> What needs to be done: Reproduce the following items unchanged, except that each occurrence of "Viewport" becomes "Window".
════════════════════
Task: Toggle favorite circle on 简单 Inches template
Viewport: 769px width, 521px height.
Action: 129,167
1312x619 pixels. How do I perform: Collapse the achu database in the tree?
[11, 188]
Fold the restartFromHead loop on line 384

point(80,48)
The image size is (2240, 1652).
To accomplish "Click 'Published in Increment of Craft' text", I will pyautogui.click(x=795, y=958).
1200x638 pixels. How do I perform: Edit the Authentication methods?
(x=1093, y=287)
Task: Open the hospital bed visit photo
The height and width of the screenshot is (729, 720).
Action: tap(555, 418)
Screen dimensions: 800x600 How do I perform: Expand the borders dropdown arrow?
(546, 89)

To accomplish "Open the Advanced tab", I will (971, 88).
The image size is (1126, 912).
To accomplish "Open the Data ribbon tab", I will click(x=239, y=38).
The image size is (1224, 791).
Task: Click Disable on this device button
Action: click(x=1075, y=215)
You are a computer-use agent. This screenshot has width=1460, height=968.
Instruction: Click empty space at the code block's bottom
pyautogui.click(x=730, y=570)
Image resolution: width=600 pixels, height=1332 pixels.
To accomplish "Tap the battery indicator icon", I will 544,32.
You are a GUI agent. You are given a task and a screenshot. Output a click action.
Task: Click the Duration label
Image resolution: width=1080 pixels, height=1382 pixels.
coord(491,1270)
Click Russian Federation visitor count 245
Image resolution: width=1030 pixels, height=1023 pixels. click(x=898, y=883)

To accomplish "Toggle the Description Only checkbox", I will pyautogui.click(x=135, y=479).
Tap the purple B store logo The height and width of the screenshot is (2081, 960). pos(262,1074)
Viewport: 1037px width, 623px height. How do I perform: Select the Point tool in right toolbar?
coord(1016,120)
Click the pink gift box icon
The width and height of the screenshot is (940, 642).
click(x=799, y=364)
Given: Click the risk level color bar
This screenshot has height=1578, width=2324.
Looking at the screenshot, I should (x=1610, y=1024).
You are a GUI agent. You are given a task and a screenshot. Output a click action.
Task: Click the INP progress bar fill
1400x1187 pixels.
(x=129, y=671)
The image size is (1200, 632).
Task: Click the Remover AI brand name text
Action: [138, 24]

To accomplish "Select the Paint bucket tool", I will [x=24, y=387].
════════════════════
> Final result:
Task: Toggle favorite circle on 简单 Inches template
Window: 769px width, 521px height.
Action: 129,167
1312x619 pixels. How do I perform: Collapse the achu database in the tree?
[11, 188]
Fold the restartFromHead loop on line 384

point(80,48)
The image size is (2240, 1652).
To accomplish "Click 'Published in Increment of Craft' text", I will pyautogui.click(x=795, y=958).
1200x638 pixels. How do I perform: Edit the Authentication methods?
(x=1093, y=287)
Task: Open the hospital bed visit photo
The height and width of the screenshot is (729, 720).
Action: tap(555, 418)
Screen dimensions: 800x600 How do I perform: Expand the borders dropdown arrow?
(546, 89)

To accomplish "Open the Advanced tab", I will (971, 88).
The image size is (1126, 912).
To accomplish "Open the Data ribbon tab", I will click(x=239, y=38).
The image size is (1224, 791).
Task: Click Disable on this device button
Action: click(x=1075, y=215)
You are a computer-use agent. This screenshot has width=1460, height=968.
Instruction: Click empty space at the code block's bottom
pyautogui.click(x=730, y=570)
Image resolution: width=600 pixels, height=1332 pixels.
To accomplish "Tap the battery indicator icon", I will 544,32.
You are a GUI agent. You are given a task and a screenshot. Output a click action.
Task: Click the Duration label
Image resolution: width=1080 pixels, height=1382 pixels.
coord(491,1270)
Click Russian Federation visitor count 245
Image resolution: width=1030 pixels, height=1023 pixels. click(x=898, y=883)

To accomplish "Toggle the Description Only checkbox", I will pyautogui.click(x=135, y=479).
Tap the purple B store logo The height and width of the screenshot is (2081, 960). pos(262,1074)
Window: 1037px width, 623px height. How do I perform: Select the Point tool in right toolbar?
coord(1016,120)
Click the pink gift box icon
The width and height of the screenshot is (940, 642).
click(x=799, y=364)
Given: Click the risk level color bar
This screenshot has height=1578, width=2324.
Looking at the screenshot, I should (x=1610, y=1024).
You are a GUI agent. You are given a task and a screenshot. Output a click action.
Task: Click the INP progress bar fill
1400x1187 pixels.
(x=129, y=671)
The image size is (1200, 632).
Task: Click the Remover AI brand name text
Action: [138, 24]

To accomplish "Select the Paint bucket tool", I will [x=24, y=387].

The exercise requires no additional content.